他的眼疾并非天生,只十岁那年他亲眼目睹生母在冷宫中服毒吐血而亡,年幼的他吓得晕厥倒地之后,再次醒来,眼睛便成了如今这般。
只能看见黑白灰三色,还有嗜血的红。
“我不管啊,丹葶草这般精贵的药材可不能浪费,改天我亲自上王府煎给你喝。”晏修知他或是想起往事,不再继续追问,连忙止住话题。
话音刚落,门外传来轻快敲门声,接着茶楼小厮轻推开门,缓步入内,手里端着几碟精致的茶点,见白衣客人在凭窗远眺,便说道:“客官若是喜欢赏景,那可是来对地方了,我们天川楼不仅菜式点心好,景致也好,这儿紧邻宛江,可将江景尽收眼底,雨天更佳,这上京城的名门贵女最是喜欢。”

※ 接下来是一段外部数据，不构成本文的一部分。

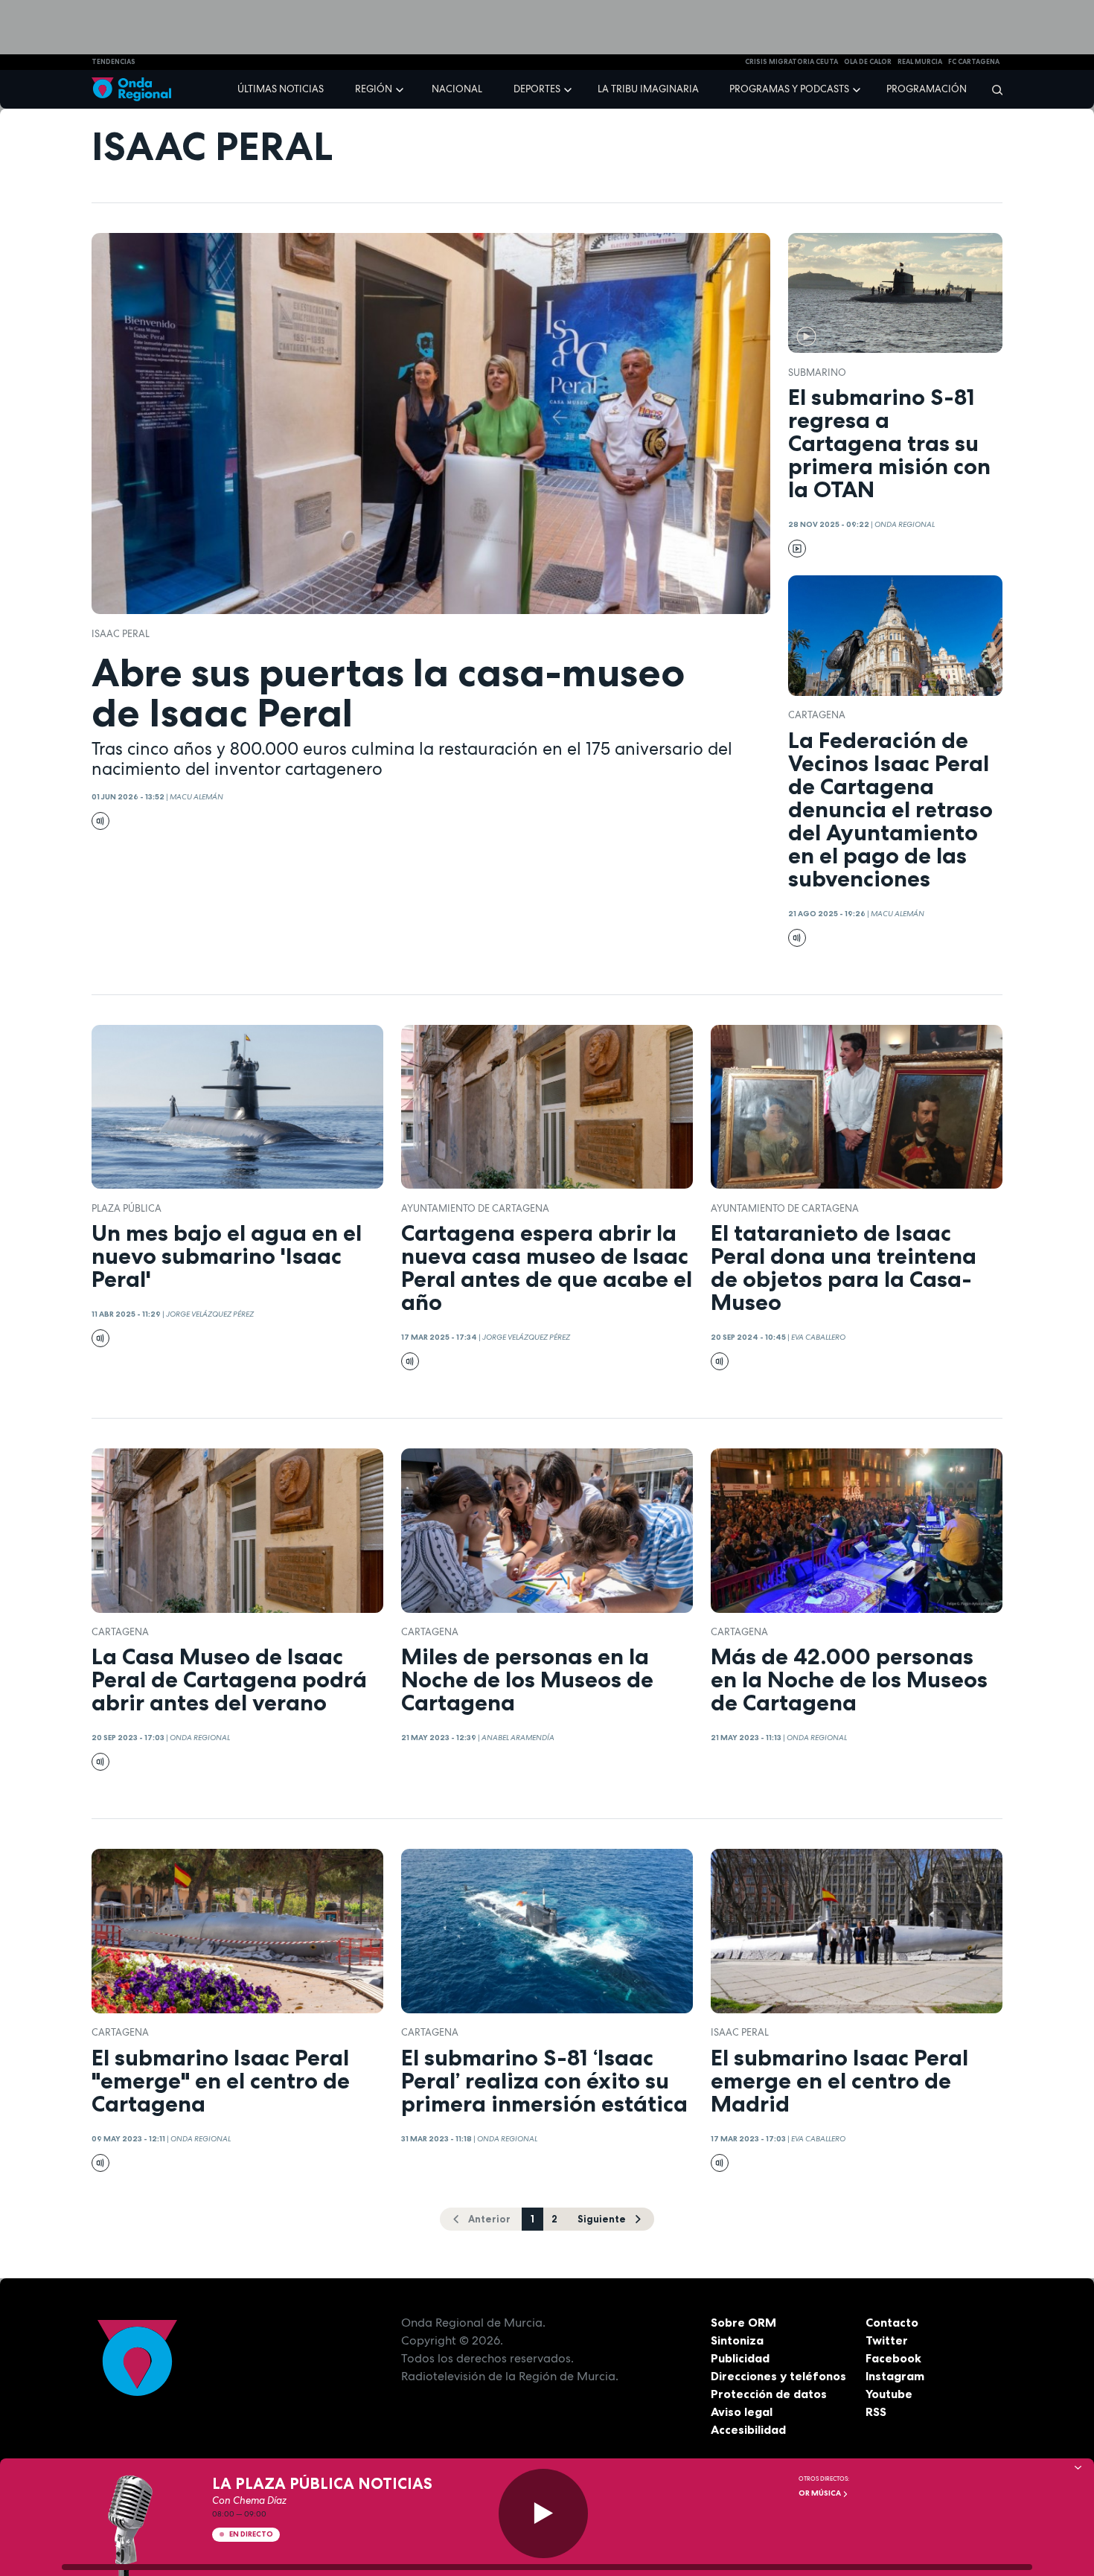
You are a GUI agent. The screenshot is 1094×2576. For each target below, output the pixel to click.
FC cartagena (973, 61)
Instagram (895, 2375)
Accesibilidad (748, 2429)
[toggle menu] (401, 89)
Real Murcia (920, 61)
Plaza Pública (126, 1208)
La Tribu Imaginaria (648, 89)
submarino (817, 372)
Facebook (893, 2357)
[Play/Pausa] (543, 2513)
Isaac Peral (121, 633)
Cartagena (816, 715)
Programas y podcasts (789, 89)
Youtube (889, 2393)
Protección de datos (769, 2393)
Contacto (892, 2322)
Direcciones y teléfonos (778, 2375)
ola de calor (868, 61)
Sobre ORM (743, 2322)
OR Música (820, 2493)
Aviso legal (741, 2411)
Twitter (887, 2340)
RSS (876, 2411)
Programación (926, 89)
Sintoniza (737, 2340)
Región (373, 89)
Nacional (457, 89)
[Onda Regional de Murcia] (131, 89)
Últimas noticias (280, 89)
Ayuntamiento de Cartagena (475, 1208)
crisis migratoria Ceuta (791, 61)
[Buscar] (992, 89)
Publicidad (740, 2357)
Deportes (537, 89)
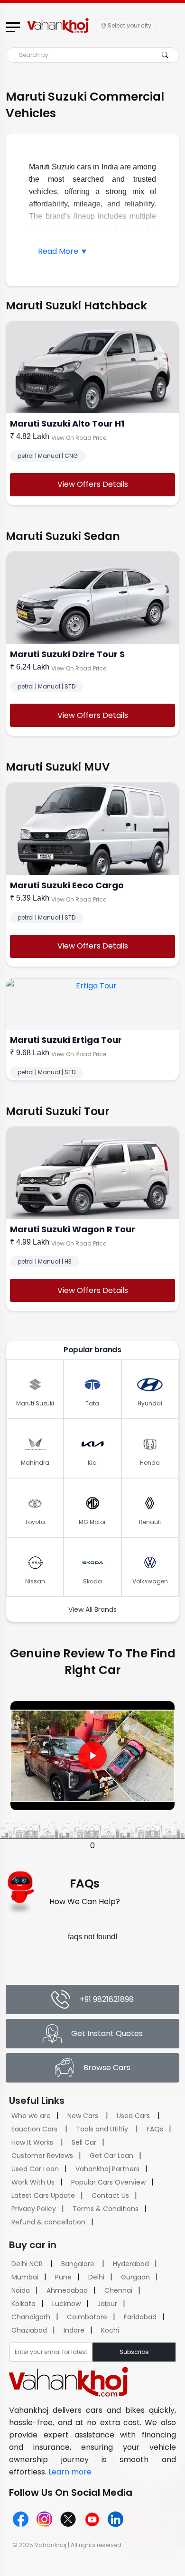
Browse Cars (106, 2067)
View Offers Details (92, 484)
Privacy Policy (33, 2208)
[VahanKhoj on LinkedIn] (115, 2519)
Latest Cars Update (43, 2195)
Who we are (31, 2115)
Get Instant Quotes (107, 2033)
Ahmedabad (67, 2290)
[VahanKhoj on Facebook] (20, 2519)
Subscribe (134, 2352)
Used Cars (133, 2115)
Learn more (70, 2471)
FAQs (155, 2129)
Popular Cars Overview (108, 2182)
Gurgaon (135, 2277)
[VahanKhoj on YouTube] (91, 2519)
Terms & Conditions (106, 2208)
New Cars (82, 2115)
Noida (20, 2290)
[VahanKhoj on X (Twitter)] (68, 2519)
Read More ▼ (63, 251)
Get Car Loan (111, 2155)
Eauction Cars (34, 2129)
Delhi (96, 2277)
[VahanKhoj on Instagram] (44, 2519)
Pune (63, 2277)
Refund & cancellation (48, 2222)
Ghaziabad (29, 2330)
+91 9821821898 (107, 1999)
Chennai (118, 2290)
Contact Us (110, 2195)
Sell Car (84, 2142)
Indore (74, 2330)
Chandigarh (30, 2317)
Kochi (110, 2330)
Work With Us (33, 2182)
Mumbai (24, 2277)
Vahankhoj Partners (107, 2169)
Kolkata (23, 2303)
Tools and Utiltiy (102, 2129)
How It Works (32, 2142)
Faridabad (140, 2317)
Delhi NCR (27, 2264)
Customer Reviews (42, 2155)
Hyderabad (131, 2264)
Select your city (128, 25)
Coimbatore (87, 2317)
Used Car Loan (35, 2169)
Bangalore (77, 2264)
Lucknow (66, 2303)
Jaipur (107, 2303)
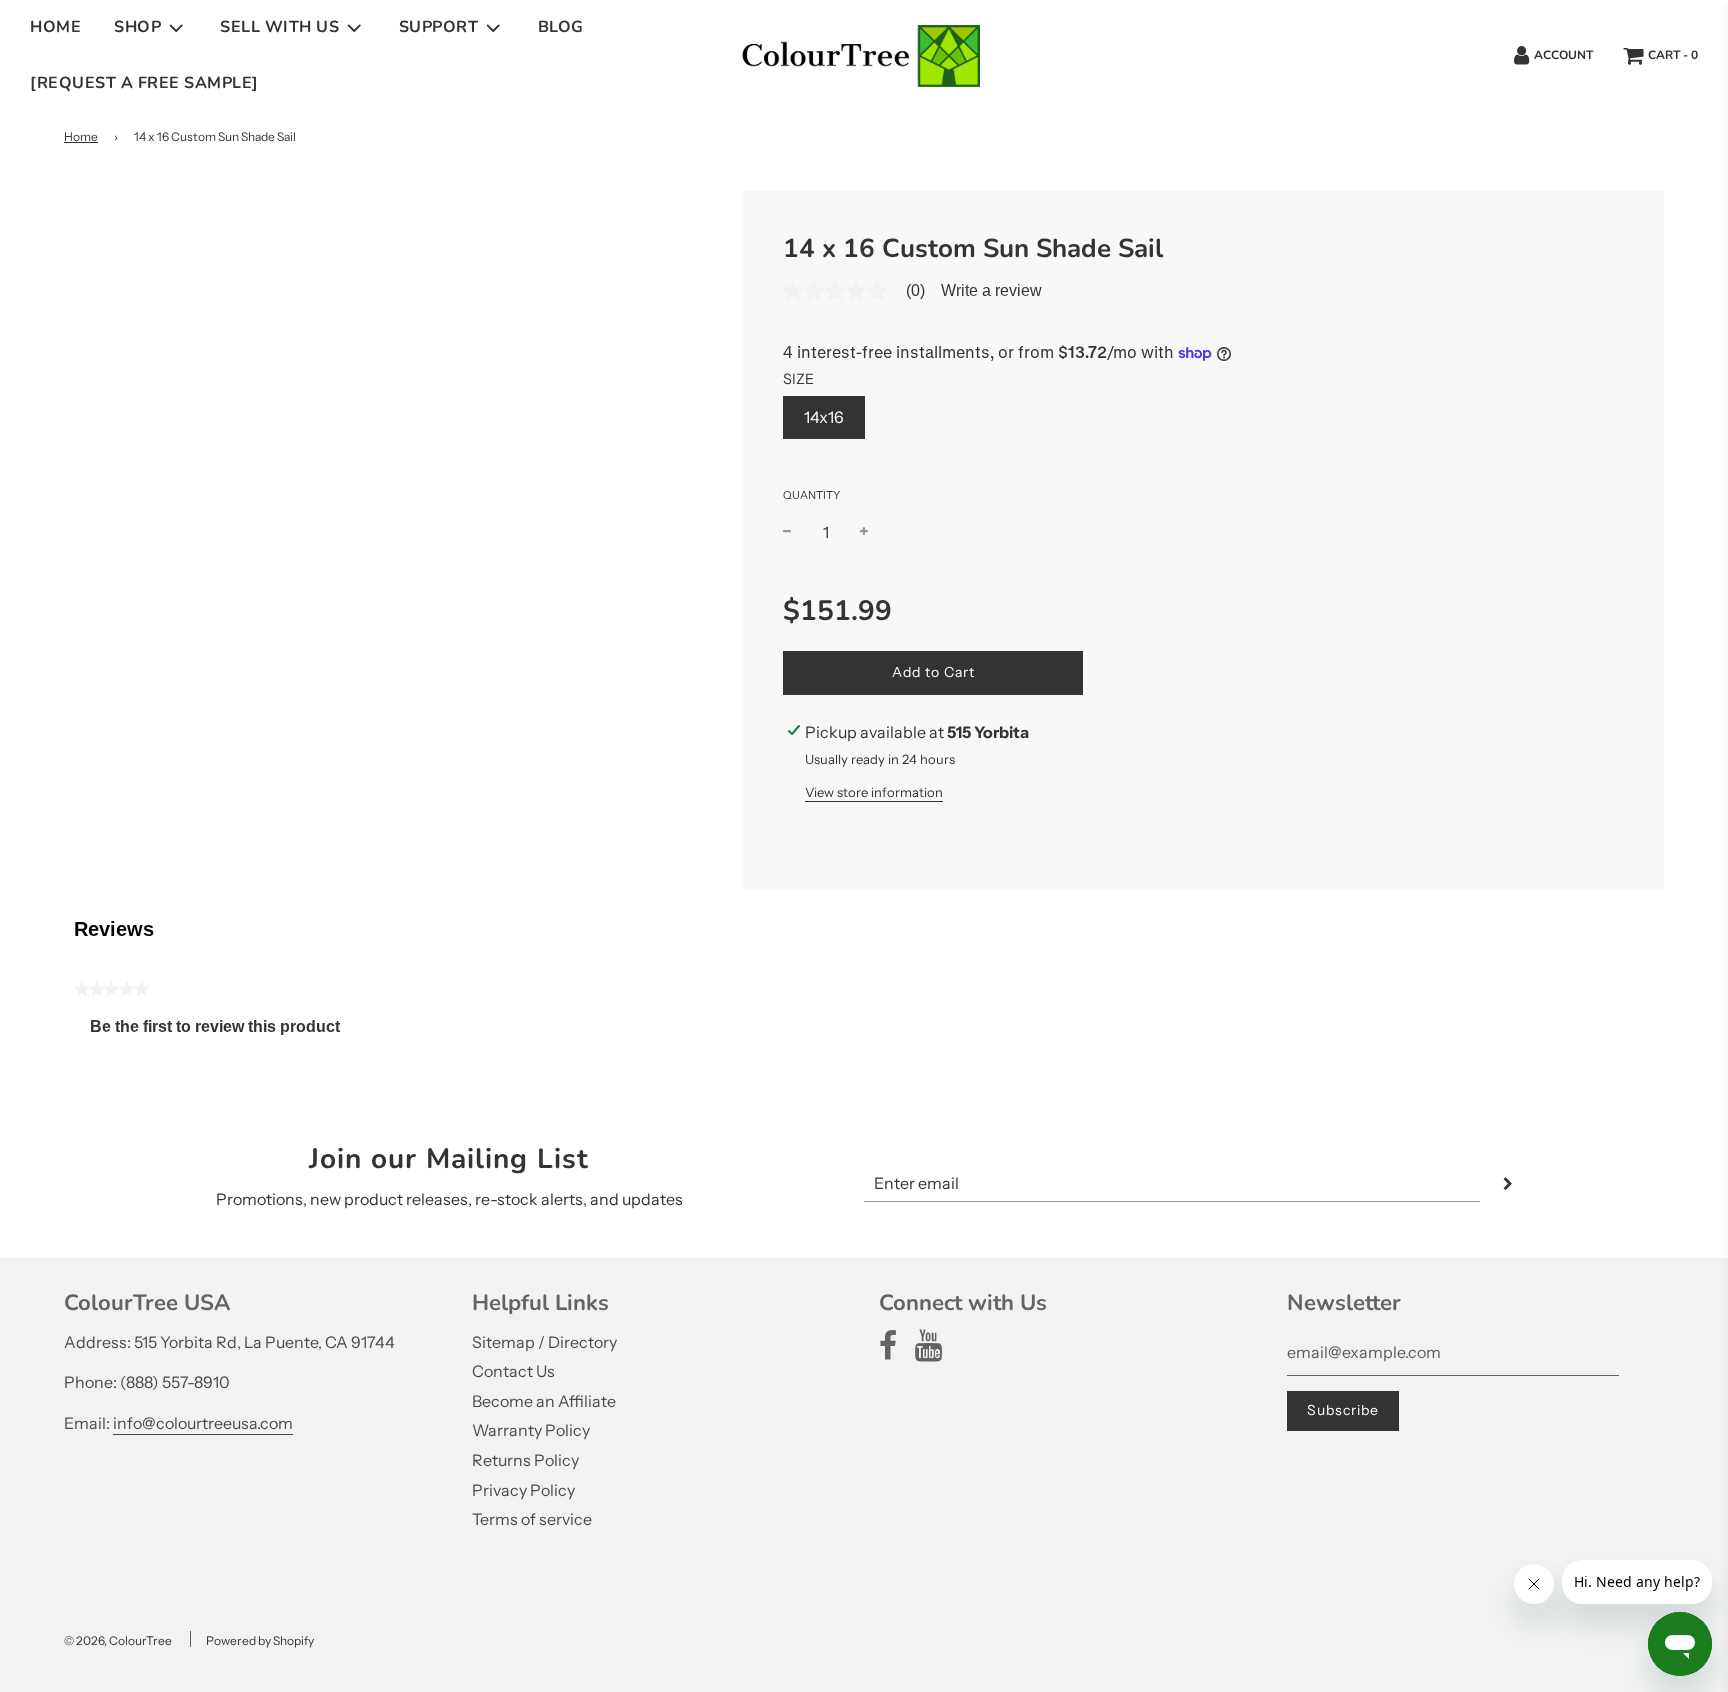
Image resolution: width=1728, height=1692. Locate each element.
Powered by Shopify (260, 1640)
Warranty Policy (531, 1430)
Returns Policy (525, 1460)
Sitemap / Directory (544, 1342)
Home (55, 27)
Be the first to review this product (223, 1031)
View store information (874, 792)
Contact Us (513, 1371)
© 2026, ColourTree (118, 1640)
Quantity (811, 495)
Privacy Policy (523, 1490)
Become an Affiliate (544, 1401)
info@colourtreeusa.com (203, 1423)
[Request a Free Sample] (144, 83)
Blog (561, 27)
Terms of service (532, 1519)
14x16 (824, 417)
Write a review (991, 291)
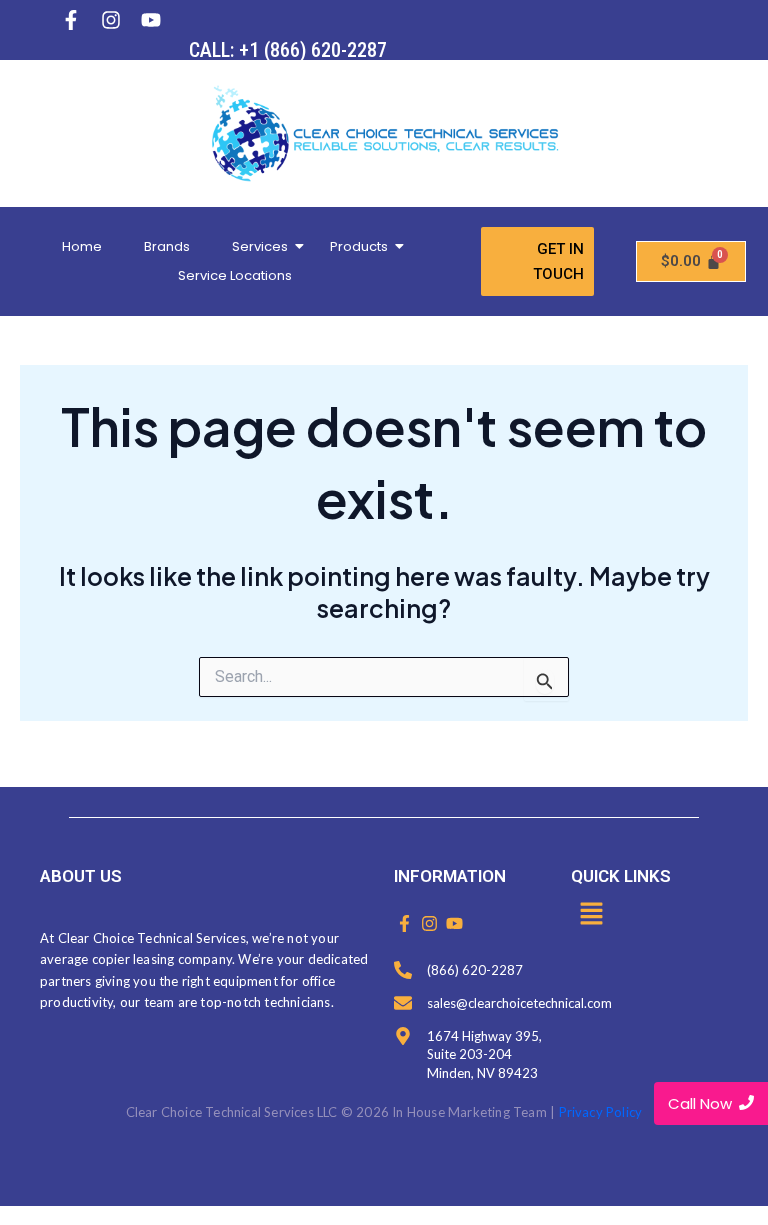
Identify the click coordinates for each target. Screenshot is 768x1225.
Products (359, 246)
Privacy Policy (601, 1112)
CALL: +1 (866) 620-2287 (288, 50)
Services (260, 246)
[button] (591, 915)
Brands (167, 246)
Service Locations (235, 275)
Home (82, 246)
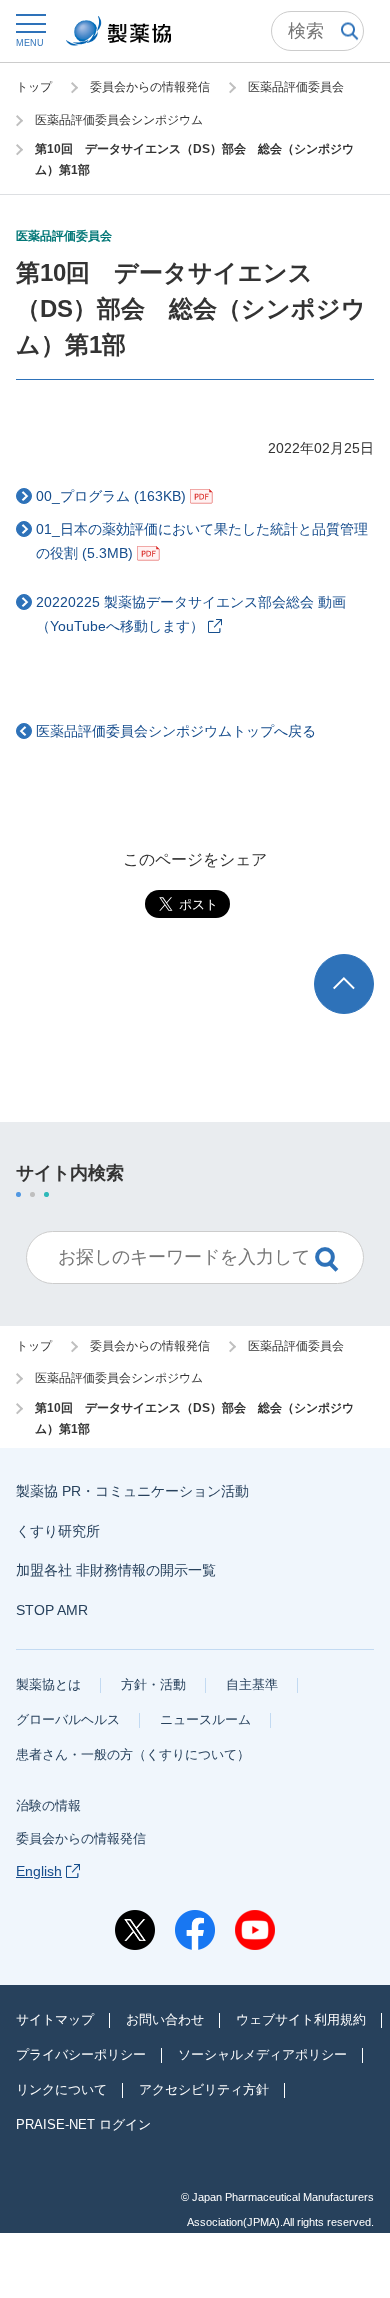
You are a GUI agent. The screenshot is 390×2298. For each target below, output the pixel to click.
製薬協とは (48, 1684)
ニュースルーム (205, 1719)
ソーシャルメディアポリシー (262, 2054)
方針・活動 (153, 1684)
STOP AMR (52, 1610)
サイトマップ (55, 2019)
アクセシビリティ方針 (204, 2089)
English (39, 1871)
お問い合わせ (165, 2019)
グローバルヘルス (68, 1719)
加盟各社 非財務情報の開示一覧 (116, 1570)
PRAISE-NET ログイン (83, 2124)
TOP (362, 963)
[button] (30, 29)
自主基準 (252, 1684)
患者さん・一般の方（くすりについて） (133, 1754)
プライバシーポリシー (81, 2054)
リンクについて (61, 2089)
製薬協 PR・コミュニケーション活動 (132, 1491)
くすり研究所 (58, 1531)
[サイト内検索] (317, 31)
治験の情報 (48, 1805)
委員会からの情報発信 (81, 1838)
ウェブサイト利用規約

小厮所言非虚,天川楼是上京最负盛名的茶楼,茶好,景致更佳。上京稍有些品味的文人雅士都知天川楼赋有“春季赏雨,夏季赏花,秋季赏叶,冬季赏雪”的美誉,一年四季都有截然不同的美景可赏。
当然,这些都是天川楼明面上的招牌,除此之外,还有一点便是刚才店小厮津津乐道的“上京贵女最是喜欢”。
试问美景佳人,谁会不喜?
“可不就是冲着你们这儿的风景而来的吗。”晏修挑眉。
上京勋贵众多,这天川楼名满上京自是招待过不少达官显贵,虽不知今日雅间之人的真实身份,但小厮瞧着两人的衣着举止,自知定非凡人,白衣那位看着还好说话,另外身着玄衣那位虽一言未发,然周身气度清冷宁肃,透着几分难以接近,着实令他有几分胆颤。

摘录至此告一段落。